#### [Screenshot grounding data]
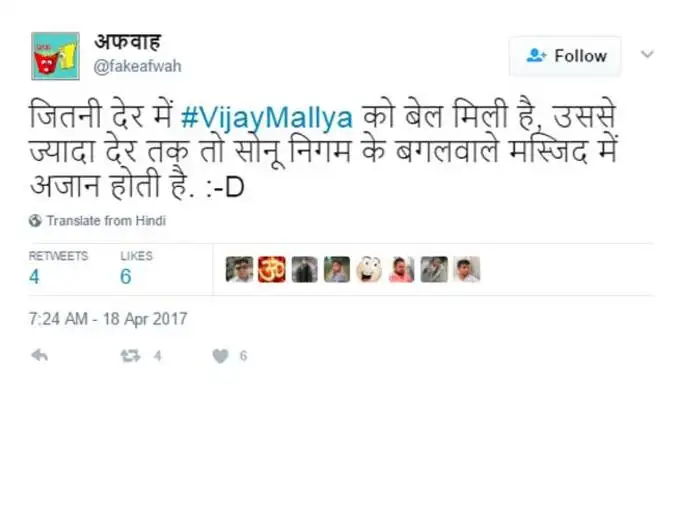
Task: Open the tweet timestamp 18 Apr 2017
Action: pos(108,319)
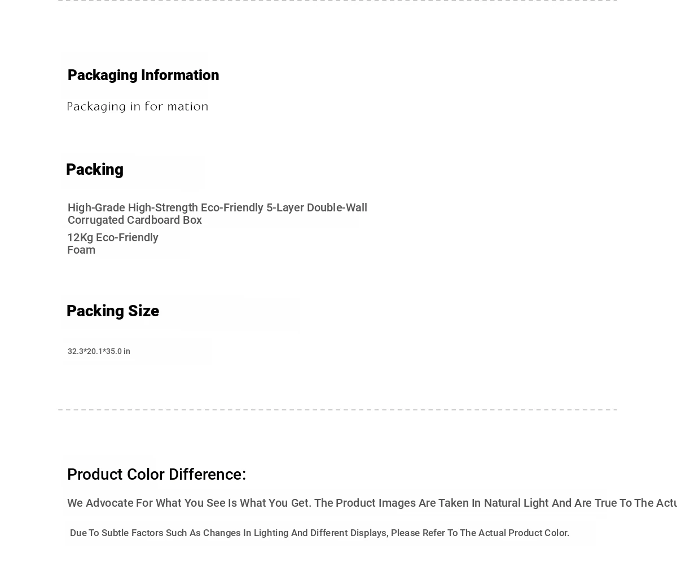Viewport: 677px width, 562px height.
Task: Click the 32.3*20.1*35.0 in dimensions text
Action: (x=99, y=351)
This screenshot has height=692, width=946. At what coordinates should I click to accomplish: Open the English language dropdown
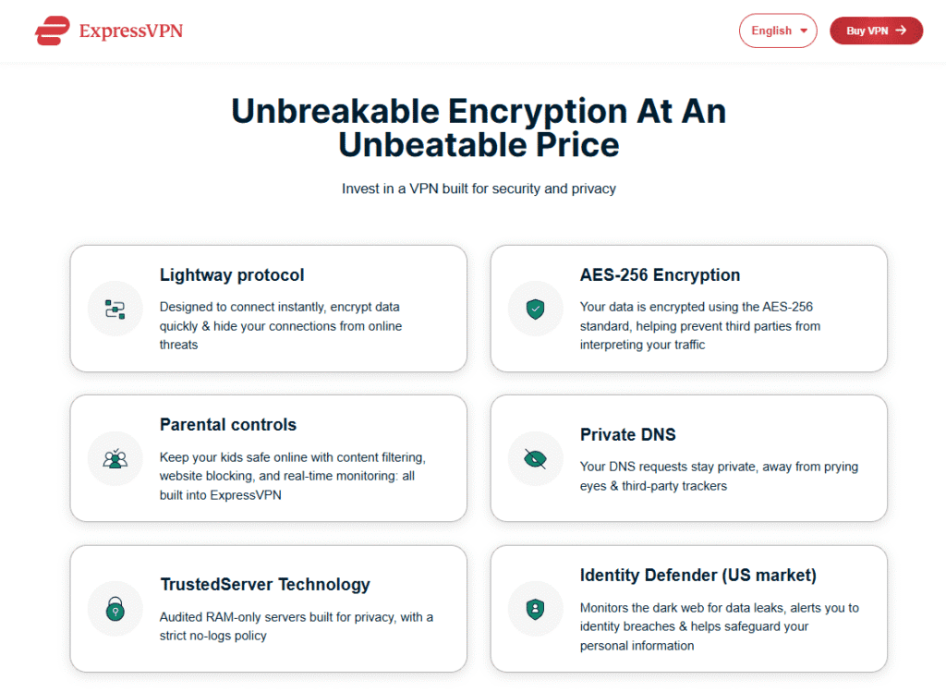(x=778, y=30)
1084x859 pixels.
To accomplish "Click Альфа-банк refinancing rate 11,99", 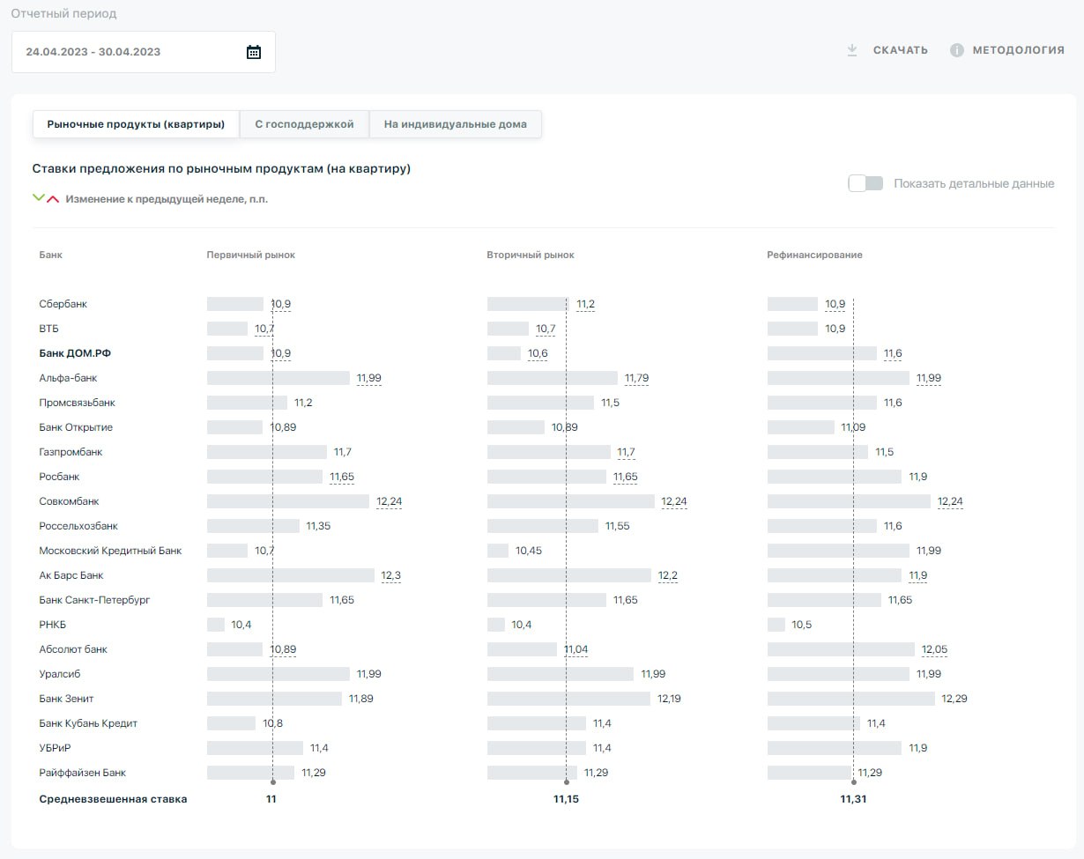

#### [EXERCISE BRIEF]
Beginning with the line that contains "This screenshot has", repeat every remaining line of the data exactly, the last line included, and omit pictures.

#### [SOLUTION FOR THIS PROBLEM]
This screenshot has height=692, width=946. At what coordinates should I click to accomplish: Open the English language dropdown
(x=778, y=30)
1084x859 pixels.
To accomplish "Click Альфа-банк refinancing rate 11,99", 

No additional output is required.